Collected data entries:
Content starts

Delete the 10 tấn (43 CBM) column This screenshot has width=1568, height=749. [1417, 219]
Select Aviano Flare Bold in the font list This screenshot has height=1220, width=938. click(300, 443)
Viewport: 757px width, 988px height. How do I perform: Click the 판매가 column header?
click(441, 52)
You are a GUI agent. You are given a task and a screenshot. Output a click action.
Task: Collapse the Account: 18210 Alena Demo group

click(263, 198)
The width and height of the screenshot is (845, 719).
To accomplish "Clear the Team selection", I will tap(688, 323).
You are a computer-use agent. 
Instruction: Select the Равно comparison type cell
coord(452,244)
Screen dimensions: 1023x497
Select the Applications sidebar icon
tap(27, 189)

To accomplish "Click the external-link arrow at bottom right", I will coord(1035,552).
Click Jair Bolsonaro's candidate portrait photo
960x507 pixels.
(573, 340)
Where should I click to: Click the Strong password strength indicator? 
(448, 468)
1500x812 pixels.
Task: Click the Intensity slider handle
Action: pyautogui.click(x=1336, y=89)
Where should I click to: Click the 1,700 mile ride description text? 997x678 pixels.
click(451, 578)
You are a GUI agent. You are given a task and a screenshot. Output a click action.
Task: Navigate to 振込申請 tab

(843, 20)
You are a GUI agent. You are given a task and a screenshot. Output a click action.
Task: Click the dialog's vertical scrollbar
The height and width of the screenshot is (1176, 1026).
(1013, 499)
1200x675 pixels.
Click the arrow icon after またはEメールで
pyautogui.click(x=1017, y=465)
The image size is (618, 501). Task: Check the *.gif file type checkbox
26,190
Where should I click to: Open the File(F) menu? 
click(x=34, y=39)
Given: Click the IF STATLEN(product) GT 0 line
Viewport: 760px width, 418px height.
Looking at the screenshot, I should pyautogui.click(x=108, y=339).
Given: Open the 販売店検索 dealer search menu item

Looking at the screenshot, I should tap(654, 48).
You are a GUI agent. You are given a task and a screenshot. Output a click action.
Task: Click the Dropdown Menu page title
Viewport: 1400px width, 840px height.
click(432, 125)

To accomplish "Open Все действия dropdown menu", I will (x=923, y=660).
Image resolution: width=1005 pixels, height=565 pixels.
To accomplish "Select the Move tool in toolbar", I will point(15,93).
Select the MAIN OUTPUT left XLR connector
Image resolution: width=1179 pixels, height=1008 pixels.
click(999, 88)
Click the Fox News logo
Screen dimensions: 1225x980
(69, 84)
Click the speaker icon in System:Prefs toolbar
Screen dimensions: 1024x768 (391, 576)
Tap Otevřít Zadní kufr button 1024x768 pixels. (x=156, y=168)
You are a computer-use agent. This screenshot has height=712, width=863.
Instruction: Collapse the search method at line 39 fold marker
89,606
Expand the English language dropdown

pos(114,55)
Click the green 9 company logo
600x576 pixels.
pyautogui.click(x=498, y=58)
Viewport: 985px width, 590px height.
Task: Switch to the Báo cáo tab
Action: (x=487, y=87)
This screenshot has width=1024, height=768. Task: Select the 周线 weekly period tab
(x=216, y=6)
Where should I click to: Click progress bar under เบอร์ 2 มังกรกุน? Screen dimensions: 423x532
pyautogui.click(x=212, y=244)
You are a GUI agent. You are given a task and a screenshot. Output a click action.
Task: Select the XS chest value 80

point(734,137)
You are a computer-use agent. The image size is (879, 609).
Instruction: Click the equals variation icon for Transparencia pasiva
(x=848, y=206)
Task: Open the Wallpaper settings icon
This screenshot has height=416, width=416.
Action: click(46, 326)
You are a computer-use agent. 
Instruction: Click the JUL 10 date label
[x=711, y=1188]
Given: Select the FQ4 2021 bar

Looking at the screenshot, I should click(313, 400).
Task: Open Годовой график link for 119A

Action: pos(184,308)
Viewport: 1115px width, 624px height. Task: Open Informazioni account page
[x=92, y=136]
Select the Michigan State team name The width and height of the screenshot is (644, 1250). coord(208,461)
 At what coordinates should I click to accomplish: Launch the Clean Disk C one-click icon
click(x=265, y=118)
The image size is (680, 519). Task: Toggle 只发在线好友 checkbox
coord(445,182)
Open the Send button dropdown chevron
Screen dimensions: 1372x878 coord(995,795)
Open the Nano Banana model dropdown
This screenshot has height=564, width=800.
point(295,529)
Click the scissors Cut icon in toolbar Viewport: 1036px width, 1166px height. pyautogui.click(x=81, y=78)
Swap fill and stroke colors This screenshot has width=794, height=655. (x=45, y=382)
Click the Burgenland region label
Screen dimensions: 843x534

Content ends

▶ [Work to be completed]:
Copy the data above exactly. Every line must be included.

▶ [Exercise solution]:
Delete the 10 tấn (43 CBM) column This screenshot has width=1568, height=749. [1417, 219]
Select Aviano Flare Bold in the font list This screenshot has height=1220, width=938. click(300, 443)
Viewport: 757px width, 988px height. How do I perform: Click the 판매가 column header?
click(441, 52)
You are a GUI agent. You are given a task and a screenshot. Output a click action.
Task: Collapse the Account: 18210 Alena Demo group

click(263, 198)
The width and height of the screenshot is (845, 719).
To accomplish "Clear the Team selection", I will tap(688, 323).
You are a computer-use agent. 
Instruction: Select the Равно comparison type cell
coord(452,244)
Screen dimensions: 1023x497
Select the Applications sidebar icon
tap(27, 189)

To accomplish "Click the external-link arrow at bottom right", I will coord(1035,552).
Click Jair Bolsonaro's candidate portrait photo
960x507 pixels.
(573, 340)
Where should I click to: Click the Strong password strength indicator? 
(448, 468)
1500x812 pixels.
Task: Click the Intensity slider handle
Action: pyautogui.click(x=1336, y=89)
Where should I click to: Click the 1,700 mile ride description text? 997x678 pixels.
click(451, 578)
You are a GUI agent. You are given a task and a screenshot. Output a click action.
Task: Navigate to 振込申請 tab

(843, 20)
You are a GUI agent. You are given a task and a screenshot. Output a click action.
Task: Click the dialog's vertical scrollbar
The height and width of the screenshot is (1176, 1026).
(1013, 499)
1200x675 pixels.
Click the arrow icon after またはEメールで
pyautogui.click(x=1017, y=465)
The image size is (618, 501). Task: Check the *.gif file type checkbox
26,190
Where should I click to: Open the File(F) menu? 
click(x=34, y=39)
Given: Click the IF STATLEN(product) GT 0 line
Viewport: 760px width, 418px height.
Looking at the screenshot, I should pyautogui.click(x=108, y=339).
Given: Open the 販売店検索 dealer search menu item

Looking at the screenshot, I should tap(654, 48).
You are a GUI agent. You are given a task and a screenshot. Output a click action.
Task: Click the Dropdown Menu page title
Viewport: 1400px width, 840px height.
click(432, 125)

To accomplish "Open Все действия dropdown menu", I will (x=923, y=660).
Image resolution: width=1005 pixels, height=565 pixels.
To accomplish "Select the Move tool in toolbar", I will point(15,93).
Select the MAIN OUTPUT left XLR connector
Image resolution: width=1179 pixels, height=1008 pixels.
click(999, 88)
Click the Fox News logo
Screen dimensions: 1225x980
(69, 84)
Click the speaker icon in System:Prefs toolbar
Screen dimensions: 1024x768 (391, 576)
Tap Otevřít Zadní kufr button 1024x768 pixels. (x=156, y=168)
You are a computer-use agent. This screenshot has height=712, width=863.
Instruction: Collapse the search method at line 39 fold marker
89,606
Expand the English language dropdown

pos(114,55)
Click the green 9 company logo
600x576 pixels.
pyautogui.click(x=498, y=58)
Viewport: 985px width, 590px height.
Task: Switch to the Báo cáo tab
Action: (x=487, y=87)
This screenshot has width=1024, height=768. Task: Select the 周线 weekly period tab
(x=216, y=6)
Where should I click to: Click progress bar under เบอร์ 2 มังกรกุน? Screen dimensions: 423x532
pyautogui.click(x=212, y=244)
You are a GUI agent. You are given a task and a screenshot. Output a click action.
Task: Select the XS chest value 80

point(734,137)
You are a computer-use agent. The image size is (879, 609).
Instruction: Click the equals variation icon for Transparencia pasiva
(x=848, y=206)
Task: Open the Wallpaper settings icon
This screenshot has height=416, width=416.
Action: click(46, 326)
You are a computer-use agent. 
Instruction: Click the JUL 10 date label
[x=711, y=1188]
Given: Select the FQ4 2021 bar

Looking at the screenshot, I should click(313, 400).
Task: Open Годовой график link for 119A

Action: pos(184,308)
Viewport: 1115px width, 624px height. Task: Open Informazioni account page
[x=92, y=136]
Select the Michigan State team name The width and height of the screenshot is (644, 1250). coord(208,461)
 At what coordinates should I click to accomplish: Launch the Clean Disk C one-click icon
click(x=265, y=118)
The image size is (680, 519). Task: Toggle 只发在线好友 checkbox
coord(445,182)
Open the Send button dropdown chevron
Screen dimensions: 1372x878 coord(995,795)
Open the Nano Banana model dropdown
This screenshot has height=564, width=800.
point(295,529)
Click the scissors Cut icon in toolbar Viewport: 1036px width, 1166px height. pyautogui.click(x=81, y=78)
Swap fill and stroke colors This screenshot has width=794, height=655. (x=45, y=382)
Click the Burgenland region label
Screen dimensions: 843x534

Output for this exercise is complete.